#### What this task involves
Below are some entries. Reproduce them word for word.

#### Records for the exercise
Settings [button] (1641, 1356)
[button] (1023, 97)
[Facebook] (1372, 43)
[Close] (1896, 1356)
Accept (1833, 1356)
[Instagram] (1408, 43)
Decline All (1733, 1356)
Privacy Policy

#### Answer to the exercise
Settings [button] (1641, 1356)
[button] (1023, 97)
[Facebook] (1372, 43)
[Close] (1896, 1356)
Accept (1833, 1356)
[Instagram] (1408, 43)
Decline All (1733, 1356)
Privacy Policy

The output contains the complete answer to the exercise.